Faculty of Engineering and Physical Sciences, University of Southampton, Southampton SO17 1BJ, United Kingdom.
Department of Computer Science and Information Systems, Teesside University, Middlesbrough TS1 3BX, United Kingdom.
Proc Natl Acad Sci U S A. 2020 Aug 4;117(31):18869-18879. doi: 10.1073/pnas.2002959117. Epub 2020 Jul 16.
Metabolic modeling and machine learning are key components in the emerging next generation of systems and synthetic biology tools, targeting the genotype-phenotype-environment relationship. Rather than being used in isolation, it is becoming clear that their value is maximized when they are combined. However, the potential of integrating these two frameworks for omic data augmentation and integration is largely unexplored. We propose, rigorously assess, and compare machine-learning-based data integration techniques, combining gene expression profiles with computationally generated metabolic flux data to predict yeast cell growth. To this end, we create strain-specific metabolic models for 1,143 mutants and we test 27 machine-learning methods, incorporating state-of-the-art feature selection and multiview learning approaches.
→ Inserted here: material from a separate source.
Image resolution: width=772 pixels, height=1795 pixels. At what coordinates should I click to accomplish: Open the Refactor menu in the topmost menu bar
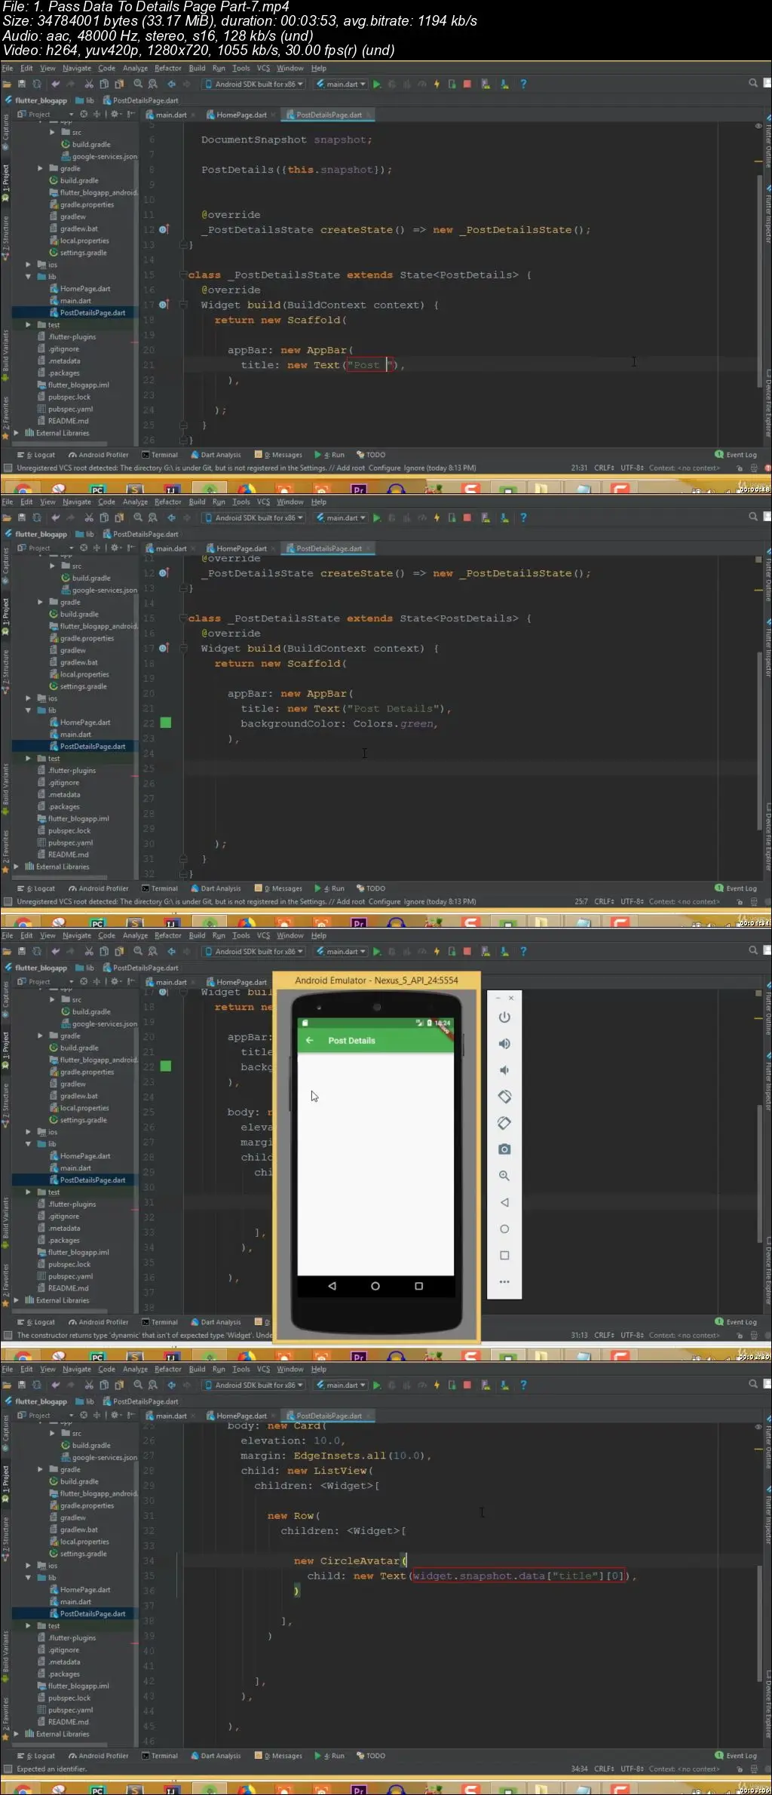point(167,69)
We propose a multiview neural network using fluxomic and transcriptomic data, showing that the former increases the predictive accuracy of the latter and reveals functional patterns that are not directly deducible from gene expression alone. We test the proposed neural network on a further 86 strains generated in a different experiment, therefore verifying its robustness to an additional independent dataset. Finally, we show that introducing mechanistic flux features improves the predictions also for knockout strains whose genes were not modeled in the metabolic reconstruction. Our results thus demonstrate that fusing experimental cues with in silico models, based on known biochemistry, can contribute with disjoint information toward biologically informed and interpretable machine learning. Overall, this study provides tools for understanding and manipulating complex phenotypes, increasing both the prediction accuracy and the extent of discernible mechanistic biological insights.
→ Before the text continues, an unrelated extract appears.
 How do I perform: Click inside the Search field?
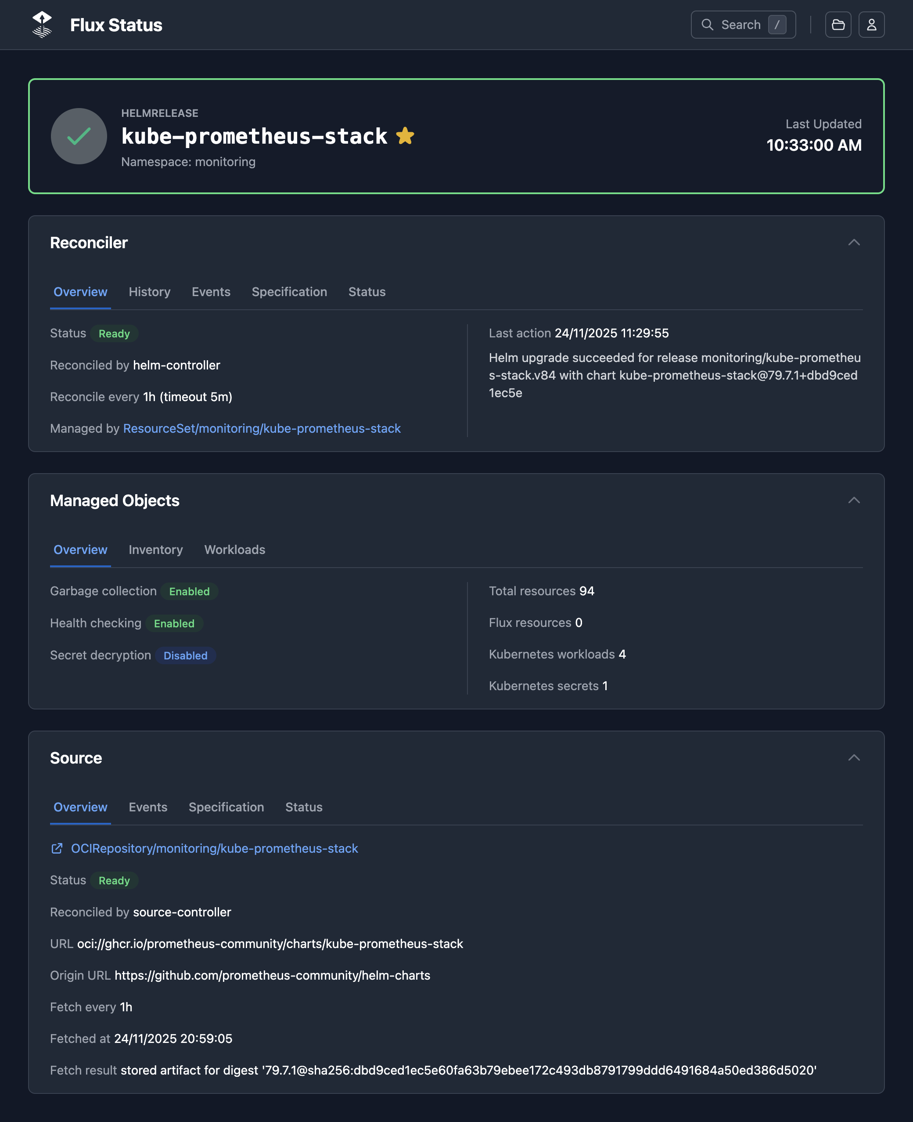pos(742,24)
代谢建模和机器学习是新兴下一代系统和合成生物学工具的关键组成部分,针对的是基因型-表型-环境关系。它们不是孤立使用的,而是越来越清楚地表明,当它们结合使用时,其价值才会最大化。然而,将这两个框架集成用于组学数据增强和整合的潜力在很大程度上尚未得到探索。我们提出、严格评估和比较了基于机器学习的数据集成技术,将基因表达谱与计算生成的代谢通量数据相结合,以预测酵母细胞生长。为此,我们为 1143 个突变体创建了特定于菌株的代谢模型,并测试了 27 种机器学习方法,包括最新的特征选择和多视图学习方法。我们提出了一种使用通量组学和转录组学数据的多视图神经网络,表明前者增加了后者的预测准确性,并揭示了仅从基因表达无法直接推断出的功能模式。我们在另一个不同实验中生成的 86 个菌株上测试了所提出的神经网络,从而验证了其对另一个独立数据集的稳健性。最后,我们表明,引入基于已知生物化学的机制通量特征可以提高对代谢重建中未建模基因的敲除菌株的预测,因此证明了融合实验线索与基于已知生物化学的计算模型可以为基于生物学的可解释机器学习提供互补信息。总的来说,这项研究提供了用于理解和操纵复杂表型的工具,提高了预测的准确性和可识别的机制生物学见解的程度。